▶ [Prompt A]:
Answer these questions about the article on animal friendship, one per line:
(i) What date appears at the top of the article?
(ii) In which place was the writer on a game drive during a very dry period?
(iii) During such dry times, what do people living close to the reserve bring inside the park, and for what purpose?
▶ [Prompt B]:
Can you duplicate a passage from the article on animal friendship, beginning at the words "One time I was" and stopping after "park to graze."?
▶ [Prompt C]:
Pick up the article on animal friendship after its last sentence and keep writing.

▶ [Passage provided]:

━━━━━━━━━━━━━━━━

17 November 2012

Kenya: How Animals Form Coalitions Out of True Friendship


There is this phrase that is very common within the social circles. You have heard about a 'true friend' or 'my best friend'. What benchmark do we use to grade a friend?

Without using the Biblical quotes, who is your best friend, or a true friend for that matter, and how can you tell? How far would you go to bail out a friend without hoping for a return? How much can you tolerate a wayward friend before you bolt to a safe zone?

Being a bushman and literally living and earning my keep from the bush, I have witnessed many instances where true expressions of friendships are displayed for all to see.

Powerful demonstration of intimacy between friends where the lives are put on line for the sake of a mate. Yet humans, who are called 'the higher minds', can go to the extents of planning for a total elimination of a friend or a life partner without a second thought.

One time I was on a game drive in Samburu during a very dry period. During such times, people living close to the reserve bring their domestic animals inside the park to graze.

━━━━━━━━━━━━━━━━

▶ [Entries supplied]:
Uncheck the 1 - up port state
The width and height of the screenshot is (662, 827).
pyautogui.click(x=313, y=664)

━━━━━━━━━━━━━━━━

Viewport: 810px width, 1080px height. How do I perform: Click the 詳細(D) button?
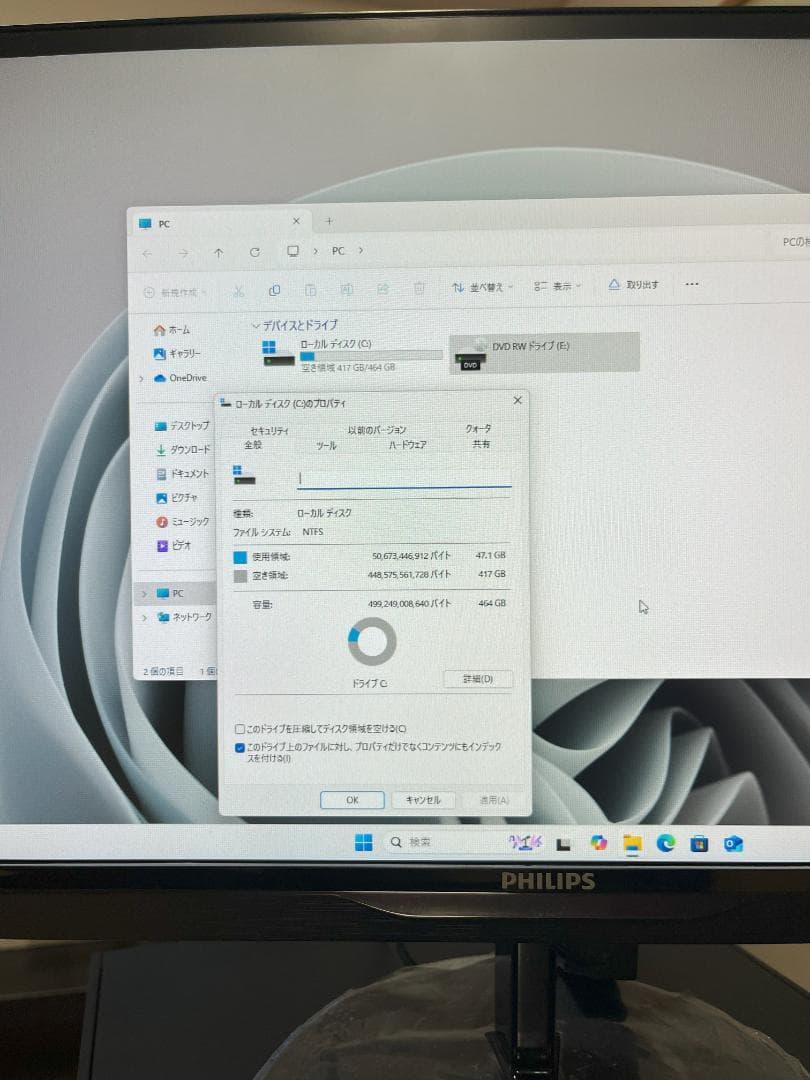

━━━━━━━━━━━━━━━━

▶ [Response A]:
(i) 17 November 2012
(ii) Samburu
(iii) Their domestic animals, to graze

▶ [Response B]:
One time I was on a game drive in Samburu during a very dry period. During such times, people living close to the reserve bring their domestic animals inside the park to graze.

▶ [Response C]:
They would do that at night when they knew it would be difficult for the rangers to patrol the park. Some animals are left inside the park when the rest retreat to their manyattas in the early morning.

Those left could either be too weak to keep up with the rest of the herd, or injured during the grazing. This time it was a small goat who was wondering in the bushes calling out for help.

At a distance, a group of Olive baboons were busy digging for roots of young plants for food. Even when food is scarce, baboons, being highly social, will share a grazing zoon and even help their disabled.

Leaders in a baboon group have friends. The closest friend of a leader will be the grooming partner and if anything happens to the leader in question, the grooming partner most often becomes the natural successor to the throne.

After being in the bush for that long, I can easily tell who among two friends, is the leader. In this case, the leader was badly injured on his right front leg.

He could not dig for roots, or retrieve small insects from under the dung of elephants, which the rest of the group was doing to feed themselves. In human thinking, or at least in Kenya, the friend will immediately start scheming for a coup d'état and take over leadership.

If that would look bad in the eyes of the community, the friend would help starve the leader to death so that the succession would look legal. Not in the bush.

I noticed that the friend of the leader continued to groom him from time to time. During the digging, the friend would uproot a plant, take out some roots and drop the rest behind him.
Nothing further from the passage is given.